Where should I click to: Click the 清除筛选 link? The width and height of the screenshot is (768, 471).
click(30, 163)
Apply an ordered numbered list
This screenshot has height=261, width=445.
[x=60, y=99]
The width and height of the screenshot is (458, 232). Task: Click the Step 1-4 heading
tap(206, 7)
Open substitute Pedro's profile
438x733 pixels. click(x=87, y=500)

== YOUR OBJECTIVE ==
Write back every line of the material exactly as it was provided.

== RESULT ==
Where should I click to: Click the 清除筛选 link? The width and height of the screenshot is (768, 471).
click(30, 163)
Apply an ordered numbered list
This screenshot has height=261, width=445.
[x=60, y=99]
The width and height of the screenshot is (458, 232). Task: Click the Step 1-4 heading
tap(206, 7)
Open substitute Pedro's profile
438x733 pixels. click(x=87, y=500)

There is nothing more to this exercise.